Wednesday, May 23, 2007

The Endless Plain of Fortune

Hello. This is the wife mentioned on the About page-- the one who thinks that the blog-owner's definition of "Good John Cale Music" is waaaay too broad. My definition of Good Cale-- nay, great Cale-- is Paris 1919, his finest studio album (no arguments). And my favourite song off the album isn't the title track or the lovely "A Child's Christmas in Wales," great though they are. No, it's "The Endless Plain of Fortune" that I'll hit up again and again.

It's a wonderful and evocative title, a title that promises something epic in a Don Quixote way.

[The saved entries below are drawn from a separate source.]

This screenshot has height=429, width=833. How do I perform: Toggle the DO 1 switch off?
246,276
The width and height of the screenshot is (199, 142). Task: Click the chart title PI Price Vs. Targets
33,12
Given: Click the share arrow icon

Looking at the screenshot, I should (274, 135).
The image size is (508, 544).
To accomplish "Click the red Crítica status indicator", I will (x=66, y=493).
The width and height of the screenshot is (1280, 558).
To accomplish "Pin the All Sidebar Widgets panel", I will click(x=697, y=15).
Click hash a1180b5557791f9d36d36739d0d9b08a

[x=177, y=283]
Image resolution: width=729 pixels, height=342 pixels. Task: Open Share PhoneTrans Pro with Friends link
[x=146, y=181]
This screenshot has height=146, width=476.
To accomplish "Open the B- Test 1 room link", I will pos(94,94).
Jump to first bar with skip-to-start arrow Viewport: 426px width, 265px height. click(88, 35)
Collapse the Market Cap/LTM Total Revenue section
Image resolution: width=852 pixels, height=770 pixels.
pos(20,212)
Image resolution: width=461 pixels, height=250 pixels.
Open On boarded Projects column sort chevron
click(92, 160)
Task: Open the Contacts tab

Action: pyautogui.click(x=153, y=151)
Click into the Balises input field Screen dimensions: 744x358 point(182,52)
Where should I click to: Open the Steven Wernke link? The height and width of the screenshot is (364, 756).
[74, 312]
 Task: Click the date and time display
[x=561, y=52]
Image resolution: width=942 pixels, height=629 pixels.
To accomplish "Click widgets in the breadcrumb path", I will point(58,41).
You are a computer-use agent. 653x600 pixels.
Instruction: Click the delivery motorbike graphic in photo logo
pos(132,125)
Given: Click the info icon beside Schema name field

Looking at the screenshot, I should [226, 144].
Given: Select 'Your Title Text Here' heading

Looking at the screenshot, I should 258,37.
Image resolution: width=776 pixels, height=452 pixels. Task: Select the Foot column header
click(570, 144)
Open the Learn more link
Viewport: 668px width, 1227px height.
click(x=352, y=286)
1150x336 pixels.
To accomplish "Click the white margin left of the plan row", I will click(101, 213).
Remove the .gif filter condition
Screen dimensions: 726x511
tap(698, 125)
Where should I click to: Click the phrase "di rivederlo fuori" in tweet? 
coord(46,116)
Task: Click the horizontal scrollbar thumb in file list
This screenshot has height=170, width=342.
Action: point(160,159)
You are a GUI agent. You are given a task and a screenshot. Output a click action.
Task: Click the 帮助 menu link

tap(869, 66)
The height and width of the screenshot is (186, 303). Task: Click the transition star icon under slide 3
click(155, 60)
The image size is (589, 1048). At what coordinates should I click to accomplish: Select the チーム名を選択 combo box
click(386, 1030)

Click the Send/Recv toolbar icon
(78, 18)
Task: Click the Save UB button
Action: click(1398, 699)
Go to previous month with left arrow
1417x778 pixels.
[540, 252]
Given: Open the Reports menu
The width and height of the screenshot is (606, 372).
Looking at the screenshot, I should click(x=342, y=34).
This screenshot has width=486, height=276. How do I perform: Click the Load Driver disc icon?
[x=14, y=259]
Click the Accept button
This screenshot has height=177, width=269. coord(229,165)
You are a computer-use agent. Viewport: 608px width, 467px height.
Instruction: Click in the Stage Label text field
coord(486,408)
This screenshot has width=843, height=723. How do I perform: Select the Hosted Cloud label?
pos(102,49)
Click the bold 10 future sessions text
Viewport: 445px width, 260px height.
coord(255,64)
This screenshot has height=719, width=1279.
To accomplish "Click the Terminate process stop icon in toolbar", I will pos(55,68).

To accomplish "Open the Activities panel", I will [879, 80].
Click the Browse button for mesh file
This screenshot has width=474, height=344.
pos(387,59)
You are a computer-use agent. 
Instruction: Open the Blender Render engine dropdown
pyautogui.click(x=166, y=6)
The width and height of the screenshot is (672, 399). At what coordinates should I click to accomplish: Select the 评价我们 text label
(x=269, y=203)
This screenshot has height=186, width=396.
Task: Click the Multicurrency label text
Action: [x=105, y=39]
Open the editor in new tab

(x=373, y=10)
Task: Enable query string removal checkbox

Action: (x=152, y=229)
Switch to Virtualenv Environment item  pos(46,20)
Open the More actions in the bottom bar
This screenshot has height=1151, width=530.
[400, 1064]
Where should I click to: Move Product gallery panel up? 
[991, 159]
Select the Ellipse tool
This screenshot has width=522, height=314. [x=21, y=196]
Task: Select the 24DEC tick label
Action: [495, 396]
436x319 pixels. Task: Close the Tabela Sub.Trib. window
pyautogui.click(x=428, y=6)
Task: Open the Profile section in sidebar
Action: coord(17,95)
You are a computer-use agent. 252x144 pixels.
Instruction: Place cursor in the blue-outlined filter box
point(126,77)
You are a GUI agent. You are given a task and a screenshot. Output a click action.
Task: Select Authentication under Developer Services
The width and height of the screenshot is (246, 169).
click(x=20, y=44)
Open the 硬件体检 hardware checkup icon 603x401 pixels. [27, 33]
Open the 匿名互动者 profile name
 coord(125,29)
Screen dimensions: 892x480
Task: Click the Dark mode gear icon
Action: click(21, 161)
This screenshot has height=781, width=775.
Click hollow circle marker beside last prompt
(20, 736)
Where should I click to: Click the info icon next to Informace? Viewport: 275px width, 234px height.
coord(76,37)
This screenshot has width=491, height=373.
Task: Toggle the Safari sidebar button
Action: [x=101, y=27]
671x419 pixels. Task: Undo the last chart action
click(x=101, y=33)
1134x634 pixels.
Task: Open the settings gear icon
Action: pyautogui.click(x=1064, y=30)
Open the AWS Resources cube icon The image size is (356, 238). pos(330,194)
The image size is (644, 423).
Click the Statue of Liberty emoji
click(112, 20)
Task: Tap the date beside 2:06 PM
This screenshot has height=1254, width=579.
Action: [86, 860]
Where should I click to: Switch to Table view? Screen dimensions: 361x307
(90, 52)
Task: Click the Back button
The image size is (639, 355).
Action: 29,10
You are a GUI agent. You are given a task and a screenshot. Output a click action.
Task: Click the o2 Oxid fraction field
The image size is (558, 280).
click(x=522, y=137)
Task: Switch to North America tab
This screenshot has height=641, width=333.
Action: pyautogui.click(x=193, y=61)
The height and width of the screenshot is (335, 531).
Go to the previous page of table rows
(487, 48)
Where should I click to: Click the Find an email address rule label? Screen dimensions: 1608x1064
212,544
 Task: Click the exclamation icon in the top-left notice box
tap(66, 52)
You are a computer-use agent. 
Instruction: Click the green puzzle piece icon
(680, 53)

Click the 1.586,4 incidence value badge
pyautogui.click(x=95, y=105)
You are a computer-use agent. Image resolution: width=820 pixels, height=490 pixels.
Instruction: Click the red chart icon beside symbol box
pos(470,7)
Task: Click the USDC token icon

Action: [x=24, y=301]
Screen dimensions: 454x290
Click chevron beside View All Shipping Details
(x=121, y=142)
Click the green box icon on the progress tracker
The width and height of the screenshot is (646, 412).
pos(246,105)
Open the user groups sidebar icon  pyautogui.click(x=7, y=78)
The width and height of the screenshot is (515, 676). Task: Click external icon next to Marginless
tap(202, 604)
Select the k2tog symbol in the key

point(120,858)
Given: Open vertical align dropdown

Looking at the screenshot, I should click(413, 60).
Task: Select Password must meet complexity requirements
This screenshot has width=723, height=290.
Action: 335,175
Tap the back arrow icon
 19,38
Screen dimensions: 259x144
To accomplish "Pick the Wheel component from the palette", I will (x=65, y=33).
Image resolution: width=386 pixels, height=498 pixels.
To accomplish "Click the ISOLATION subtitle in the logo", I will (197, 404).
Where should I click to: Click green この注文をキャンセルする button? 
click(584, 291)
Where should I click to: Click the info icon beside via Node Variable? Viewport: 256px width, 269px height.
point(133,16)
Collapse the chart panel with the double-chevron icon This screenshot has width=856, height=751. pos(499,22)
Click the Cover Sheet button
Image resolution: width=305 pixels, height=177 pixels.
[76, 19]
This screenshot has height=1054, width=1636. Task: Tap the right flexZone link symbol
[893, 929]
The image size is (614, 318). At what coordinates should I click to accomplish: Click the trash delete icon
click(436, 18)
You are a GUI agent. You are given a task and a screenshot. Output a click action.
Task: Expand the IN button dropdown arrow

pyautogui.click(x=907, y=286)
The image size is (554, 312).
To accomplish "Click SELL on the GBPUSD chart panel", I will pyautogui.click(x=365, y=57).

We don't quite get Don Quixote, but we do get something of the exotic. The song is infused with the same kind of quasi-historicity that permeates the album; Paris 1919 exists in the space between the Great War and the end of Empire-- while the songs aren't any more historical than Neil Young's "Like An Inca," they possess a unique and haunting atmosphere. Shadowy characters rise out of the lyrics-- Field Marshal, Martha, Segovia, the Radio Man-- and disappear again. And while I don't always hang on to every lyric while listening to Cale, fascinating phrases catch my attention while I'm submerging myself in the music: "it's gold that eats the heart and leaves the bones to dry," "she walked away in time/she walked a crooked line," and more. I notice different facets of the lyric with every listen.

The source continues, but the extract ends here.